#### Work instructions:
Transcribe word for word the part of the forum post on the Panthéon in Paris starting with "# Le Panthéon, Paris" and going on through "It's all photoshop.".

#### Text extract:
<<<<
# Le Panthéon, Paris



## dsankt (Jul 10, 2009)

(access and security are long gone, don't worry )

One can capitalise upon the human trait,where those unskilled at something lack the ability to objectively assess their level of skill at said something so tend to overestimate their ability for it. Naturally to any seccas reading this give yourselves a pat on the back, give your dog a bone to chew while you kick back and take a nap. Don't believe for a second what this site may suggest. It's all photoshop.





So while all and sundry went aptly about their job, content in the knowledge all was right with the world, qx, rocco, rex and I clambered skywards out of sight, out of mind and if I do say so myself, feeling pretty fucking good about ourselves. Were we too noobish to make that assessment reliably? It was too early to tell and drifting further from our minds, for we were on the lower roof of Paris' Panthéon.
>>>>
#### Dataset extract:
<<<<
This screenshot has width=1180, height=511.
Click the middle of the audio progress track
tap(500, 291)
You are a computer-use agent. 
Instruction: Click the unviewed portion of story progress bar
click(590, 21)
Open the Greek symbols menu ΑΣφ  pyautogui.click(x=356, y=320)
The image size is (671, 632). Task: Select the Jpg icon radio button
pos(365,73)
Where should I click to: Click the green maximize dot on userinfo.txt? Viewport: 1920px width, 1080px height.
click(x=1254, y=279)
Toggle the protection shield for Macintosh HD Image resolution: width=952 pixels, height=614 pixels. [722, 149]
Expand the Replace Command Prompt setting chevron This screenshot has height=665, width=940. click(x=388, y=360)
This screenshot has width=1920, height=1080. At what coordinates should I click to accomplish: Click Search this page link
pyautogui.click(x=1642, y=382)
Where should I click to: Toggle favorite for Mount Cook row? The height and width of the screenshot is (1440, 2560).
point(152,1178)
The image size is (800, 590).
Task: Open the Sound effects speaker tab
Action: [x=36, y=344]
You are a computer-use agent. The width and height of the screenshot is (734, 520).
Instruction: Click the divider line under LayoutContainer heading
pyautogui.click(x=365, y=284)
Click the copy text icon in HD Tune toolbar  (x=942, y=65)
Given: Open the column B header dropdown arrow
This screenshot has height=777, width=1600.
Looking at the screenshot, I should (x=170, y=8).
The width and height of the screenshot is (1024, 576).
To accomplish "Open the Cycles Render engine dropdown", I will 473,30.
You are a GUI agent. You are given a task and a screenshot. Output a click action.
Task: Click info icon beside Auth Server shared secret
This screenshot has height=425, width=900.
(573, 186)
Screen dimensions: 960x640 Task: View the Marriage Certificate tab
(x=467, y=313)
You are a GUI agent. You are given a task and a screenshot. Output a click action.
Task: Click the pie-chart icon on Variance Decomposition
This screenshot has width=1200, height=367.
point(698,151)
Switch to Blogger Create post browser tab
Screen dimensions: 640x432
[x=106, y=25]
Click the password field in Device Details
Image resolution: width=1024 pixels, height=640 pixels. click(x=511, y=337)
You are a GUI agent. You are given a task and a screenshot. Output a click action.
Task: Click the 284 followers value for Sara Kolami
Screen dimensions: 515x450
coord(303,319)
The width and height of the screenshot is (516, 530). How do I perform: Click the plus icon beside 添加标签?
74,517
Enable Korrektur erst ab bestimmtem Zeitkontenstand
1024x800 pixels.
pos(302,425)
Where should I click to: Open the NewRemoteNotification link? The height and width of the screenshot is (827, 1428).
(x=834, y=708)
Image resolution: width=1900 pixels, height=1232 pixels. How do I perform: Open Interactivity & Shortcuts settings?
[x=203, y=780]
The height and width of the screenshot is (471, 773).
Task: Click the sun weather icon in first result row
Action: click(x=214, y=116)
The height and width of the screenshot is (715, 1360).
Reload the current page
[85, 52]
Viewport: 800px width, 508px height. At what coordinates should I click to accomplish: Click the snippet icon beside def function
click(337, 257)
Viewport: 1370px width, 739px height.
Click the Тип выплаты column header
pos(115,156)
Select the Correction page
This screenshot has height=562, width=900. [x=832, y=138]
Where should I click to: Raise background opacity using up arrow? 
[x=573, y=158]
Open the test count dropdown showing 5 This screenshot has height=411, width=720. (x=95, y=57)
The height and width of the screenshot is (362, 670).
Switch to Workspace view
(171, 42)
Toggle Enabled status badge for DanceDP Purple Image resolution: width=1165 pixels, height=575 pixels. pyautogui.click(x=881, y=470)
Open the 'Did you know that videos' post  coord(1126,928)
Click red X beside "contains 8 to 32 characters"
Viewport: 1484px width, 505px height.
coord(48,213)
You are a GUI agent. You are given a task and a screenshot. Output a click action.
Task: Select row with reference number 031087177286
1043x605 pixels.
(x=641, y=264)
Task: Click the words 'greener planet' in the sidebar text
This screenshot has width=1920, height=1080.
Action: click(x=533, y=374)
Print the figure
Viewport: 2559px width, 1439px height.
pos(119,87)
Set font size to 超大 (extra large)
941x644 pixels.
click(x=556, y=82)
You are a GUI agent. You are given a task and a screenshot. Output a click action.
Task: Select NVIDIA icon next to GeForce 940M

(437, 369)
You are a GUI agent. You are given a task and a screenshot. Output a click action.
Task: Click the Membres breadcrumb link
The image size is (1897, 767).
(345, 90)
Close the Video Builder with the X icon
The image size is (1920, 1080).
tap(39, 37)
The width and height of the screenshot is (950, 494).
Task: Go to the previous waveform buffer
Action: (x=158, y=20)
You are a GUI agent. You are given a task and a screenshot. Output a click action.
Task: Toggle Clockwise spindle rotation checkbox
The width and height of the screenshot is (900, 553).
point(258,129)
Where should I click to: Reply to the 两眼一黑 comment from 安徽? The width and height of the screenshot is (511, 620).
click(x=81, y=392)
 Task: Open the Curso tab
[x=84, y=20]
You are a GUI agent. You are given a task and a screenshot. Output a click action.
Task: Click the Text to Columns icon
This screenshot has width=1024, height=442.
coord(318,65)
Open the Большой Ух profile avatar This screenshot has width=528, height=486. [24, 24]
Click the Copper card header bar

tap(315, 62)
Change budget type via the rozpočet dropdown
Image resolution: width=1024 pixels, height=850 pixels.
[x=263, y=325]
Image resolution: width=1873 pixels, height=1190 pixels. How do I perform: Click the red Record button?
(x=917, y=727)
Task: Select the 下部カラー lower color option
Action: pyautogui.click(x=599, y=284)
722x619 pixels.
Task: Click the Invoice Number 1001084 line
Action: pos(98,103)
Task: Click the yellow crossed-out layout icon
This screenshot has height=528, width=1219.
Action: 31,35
>>>>
#### Task solution:
# Le Panthéon, Paris



## dsankt (Jul 10, 2009)

(access and security are long gone, don't worry )

One can capitalise upon the human trait,where those unskilled at something lack the ability to objectively assess their level of skill at said something so tend to overestimate their ability for it. Naturally to any seccas reading this give yourselves a pat on the back, give your dog a bone to chew while you kick back and take a nap. Don't believe for a second what this site may suggest. It's all photoshop.